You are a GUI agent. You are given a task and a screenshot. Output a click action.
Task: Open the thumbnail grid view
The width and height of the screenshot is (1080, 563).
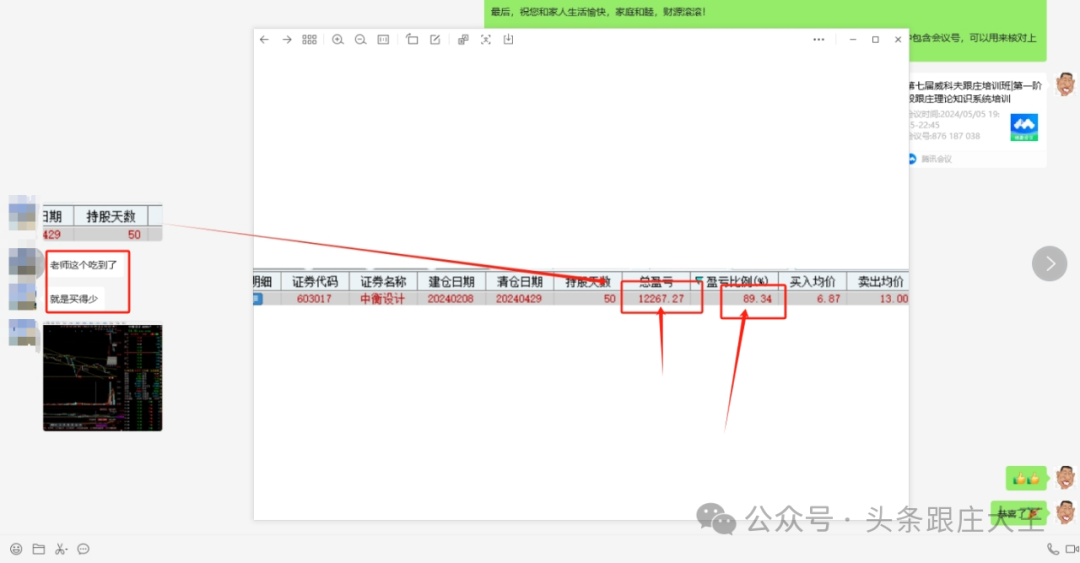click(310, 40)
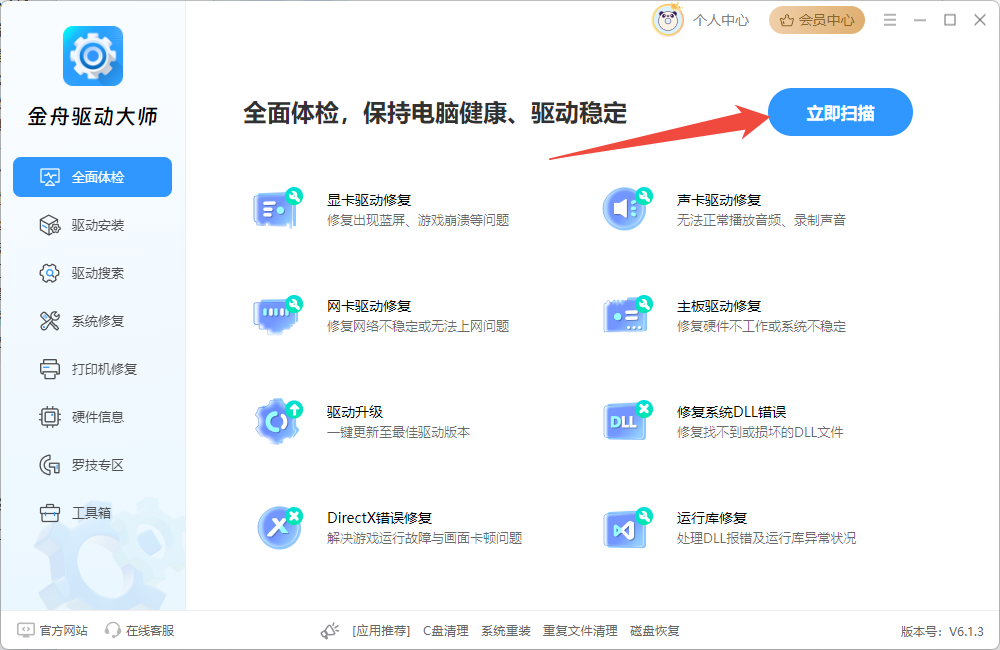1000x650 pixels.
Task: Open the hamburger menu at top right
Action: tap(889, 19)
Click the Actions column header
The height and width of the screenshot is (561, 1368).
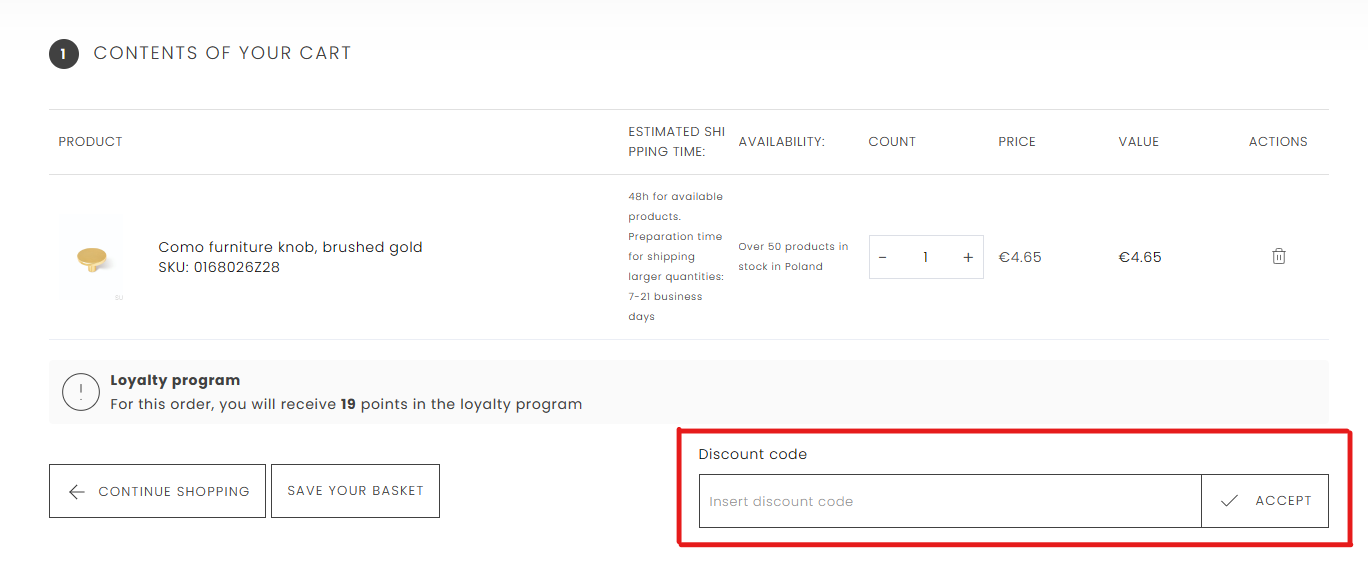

::::::::::

* AIM OF THE EXERCISE: In the records above, find the line containing "Task: Open the thumbnail grid view" and restate it and every line after it word for word, all pictures excluded.

* YOUR RESPONSE:
Task: Open the thumbnail grid view
The width and height of the screenshot is (1080, 563).
click(310, 40)
1000x650 pixels.
Task: Open the hamburger menu at top right
Action: tap(889, 19)
Click the Actions column header
The height and width of the screenshot is (561, 1368).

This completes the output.